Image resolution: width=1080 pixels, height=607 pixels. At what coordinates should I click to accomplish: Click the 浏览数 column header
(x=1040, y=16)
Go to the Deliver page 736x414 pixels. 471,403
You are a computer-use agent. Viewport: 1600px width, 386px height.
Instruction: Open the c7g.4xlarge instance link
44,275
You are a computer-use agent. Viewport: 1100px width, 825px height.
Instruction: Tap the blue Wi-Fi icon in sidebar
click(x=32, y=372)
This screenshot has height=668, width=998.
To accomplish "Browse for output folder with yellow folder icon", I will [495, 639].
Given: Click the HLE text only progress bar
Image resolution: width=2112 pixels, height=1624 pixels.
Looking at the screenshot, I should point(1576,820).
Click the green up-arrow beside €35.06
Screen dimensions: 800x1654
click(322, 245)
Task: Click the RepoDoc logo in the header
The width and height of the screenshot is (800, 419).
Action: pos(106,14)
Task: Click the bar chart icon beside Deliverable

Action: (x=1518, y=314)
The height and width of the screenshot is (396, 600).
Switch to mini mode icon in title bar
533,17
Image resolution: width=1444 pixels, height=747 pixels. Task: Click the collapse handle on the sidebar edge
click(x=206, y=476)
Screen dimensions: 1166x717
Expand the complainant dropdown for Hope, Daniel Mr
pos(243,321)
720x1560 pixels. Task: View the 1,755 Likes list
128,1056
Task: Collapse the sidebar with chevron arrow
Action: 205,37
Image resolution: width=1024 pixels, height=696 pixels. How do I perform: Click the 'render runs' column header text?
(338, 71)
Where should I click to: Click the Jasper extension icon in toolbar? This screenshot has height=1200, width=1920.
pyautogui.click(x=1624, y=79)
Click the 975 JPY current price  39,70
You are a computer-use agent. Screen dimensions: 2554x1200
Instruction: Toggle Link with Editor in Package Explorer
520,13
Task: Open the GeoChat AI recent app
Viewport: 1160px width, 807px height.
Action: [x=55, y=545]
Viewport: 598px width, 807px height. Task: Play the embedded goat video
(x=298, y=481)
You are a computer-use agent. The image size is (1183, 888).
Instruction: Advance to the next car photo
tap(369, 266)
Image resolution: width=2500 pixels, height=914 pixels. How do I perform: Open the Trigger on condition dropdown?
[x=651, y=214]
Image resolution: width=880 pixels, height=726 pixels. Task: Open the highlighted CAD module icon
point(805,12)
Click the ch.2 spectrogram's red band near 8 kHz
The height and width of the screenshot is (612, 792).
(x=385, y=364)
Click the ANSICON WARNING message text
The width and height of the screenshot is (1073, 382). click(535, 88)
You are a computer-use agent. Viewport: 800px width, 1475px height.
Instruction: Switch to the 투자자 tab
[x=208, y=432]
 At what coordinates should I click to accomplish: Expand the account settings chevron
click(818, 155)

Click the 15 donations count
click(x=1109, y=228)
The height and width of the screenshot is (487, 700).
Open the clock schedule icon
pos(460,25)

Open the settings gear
---------------
What the exercise asks:
An exact copy of every entry above is required.

Solution to this problem:
Image resolution: width=1080 pixels, height=607 pixels. At what coordinates should I click to accomplish: Click the 浏览数 column header
(x=1040, y=16)
Go to the Deliver page 736x414 pixels. 471,403
You are a computer-use agent. Viewport: 1600px width, 386px height.
Instruction: Open the c7g.4xlarge instance link
44,275
You are a computer-use agent. Viewport: 1100px width, 825px height.
Instruction: Tap the blue Wi-Fi icon in sidebar
click(x=32, y=372)
This screenshot has height=668, width=998.
To accomplish "Browse for output folder with yellow folder icon", I will [495, 639].
Given: Click the HLE text only progress bar
Image resolution: width=2112 pixels, height=1624 pixels.
Looking at the screenshot, I should point(1576,820).
Click the green up-arrow beside €35.06
Screen dimensions: 800x1654
click(322, 245)
Task: Click the RepoDoc logo in the header
The width and height of the screenshot is (800, 419).
Action: pos(106,14)
Task: Click the bar chart icon beside Deliverable

Action: (x=1518, y=314)
The height and width of the screenshot is (396, 600).
Switch to mini mode icon in title bar
533,17
Image resolution: width=1444 pixels, height=747 pixels. Task: Click the collapse handle on the sidebar edge
click(x=206, y=476)
Screen dimensions: 1166x717
Expand the complainant dropdown for Hope, Daniel Mr
pos(243,321)
720x1560 pixels. Task: View the 1,755 Likes list
128,1056
Task: Collapse the sidebar with chevron arrow
Action: 205,37
Image resolution: width=1024 pixels, height=696 pixels. How do I perform: Click the 'render runs' column header text?
(338, 71)
Where should I click to: Click the Jasper extension icon in toolbar? This screenshot has height=1200, width=1920.
pyautogui.click(x=1624, y=79)
Click the 975 JPY current price  39,70
You are a computer-use agent. Screen dimensions: 2554x1200
Instruction: Toggle Link with Editor in Package Explorer
520,13
Task: Open the GeoChat AI recent app
Viewport: 1160px width, 807px height.
Action: [x=55, y=545]
Viewport: 598px width, 807px height. Task: Play the embedded goat video
(x=298, y=481)
You are a computer-use agent. The image size is (1183, 888).
Instruction: Advance to the next car photo
tap(369, 266)
Image resolution: width=2500 pixels, height=914 pixels. How do I perform: Open the Trigger on condition dropdown?
[x=651, y=214]
Image resolution: width=880 pixels, height=726 pixels. Task: Open the highlighted CAD module icon
point(805,12)
Click the ch.2 spectrogram's red band near 8 kHz
The height and width of the screenshot is (612, 792).
(x=385, y=364)
Click the ANSICON WARNING message text
The width and height of the screenshot is (1073, 382). click(535, 88)
You are a computer-use agent. Viewport: 800px width, 1475px height.
Instruction: Switch to the 투자자 tab
[x=208, y=432]
 At what coordinates should I click to accomplish: Expand the account settings chevron
click(818, 155)

Click the 15 donations count
click(x=1109, y=228)
The height and width of the screenshot is (487, 700).
Open the clock schedule icon
pos(460,25)

Open the settings gear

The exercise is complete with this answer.